La ricerca di un broker affidabile è un passo preliminare estremamente importante quando si è arrivati alla risoluzione di voler provare l’avventura del trading online. Se, infatti, le contrattazioni sono già complicate a causa della volatilità dei mercati, il compito del trader alle prime armi può essere reso ancora più complicato dalle ulteriori difficoltà create magari da una piattaforma tecnicamente non all’altezza o da comportamenti non irreprensibili del broker.
Tra i tanti aspetti che vanno presi in considerazione nella scelta della piattaforma, ce n’è uno che è oggetto di differente valutazione da parte di addetti ai lavori e traders, ovvero quello degli spread bassi. Secondo i primi esso costituisce un aspetto assolutamente secondario da tenere in conto nella scelta finale, mentre i traders sono soliti invece riservargli un’attenzione molto elevata. Chi ha ragione?

I broker zero spread

La questione dei costi collegati al trading sul Forex è da sempre molto dibattuta, anche a causa della difficoltà a valutarli a monte. Una difficoltà che deriva parzialmente dal fatto che gli spread fissi applicati da uno stesso broker possono variare in funzione delle varie valute che sono accettate nel trading forex, o del tipo di conto o di account che è stato aperto. Può quindi accadere che una piattaforma applichi spread bassi, accompagnandoli però con commissioni o spese fisse che fanno salire in maniera esponenziale il suo guadagno. Proprio per questo occorre valutare la questione nella sua interezza e non fermarsi ad una vetrina luccicante in cui spicca magari la dicitura “zero spread”, la quale potrebbe nascondere altri costi tali da comportare un conto più salato rispetto a chi invece abbia deciso di proporre spread più elevati, eliminando o limitando però alcune commissioni.

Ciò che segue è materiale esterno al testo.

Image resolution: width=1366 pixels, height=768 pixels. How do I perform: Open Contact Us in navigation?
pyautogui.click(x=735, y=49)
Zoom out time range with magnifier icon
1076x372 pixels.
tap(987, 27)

La scelta dipende anche dalla tipologia di trading scelta

Va a questo punto sottolineato un punto molto importante, quello relativo al fatto che la scelta dovrebbe dipendere soprattutto dal tipo di trading che si ha in mente. Se infatti si vuole puntare sullo scalping, ovvero la tecnica che prevede moltissime operazioni in archi ristretti di tempo, con margini moto limitati, il rischio di perdite va a dipendere proprio dalla presenza di spread troppo elevati per questo genere di mercato, rendendo preferibile ricorrere a broker zero spread o che ne applichino di entità limitata.
Va inoltre ricordato che alcuni broker non ammettono lo scalping a monte, ovvero impediscono di prelevare i guadagni ottenuti con questa particolare modalità di commercio. Un fatto da tenere in debita considerazione, quando si decide la scelta della piattaforma.

Piattaforme senza spread

Quando si parla di trading senza spread, si è portati a pensare che si tratti di un commercio privo di costi, ma non è così. Chi applica questa politica, provvede infatti a trarre il suo guadagno dalle commissioni, essendo del tutto logico che non esistano broker che fanno beneficenza. Proprio per questo motivo quando si deve decidere la piattaforma con cui fare trading online e si intenda averne una dai costi limitati, occorre esaminare con attenzione la questione dei costi fissi, ovvero le commissioni applicate dalla stessa ad ogni singola operazione. Si potrebbe infine scoprire che si tratta di costi molto più alti rispetto a quelli prospettati dall’applicazione di spread anche più consistenti e tali da consigliare di rinunciare ad una simile ipotesi.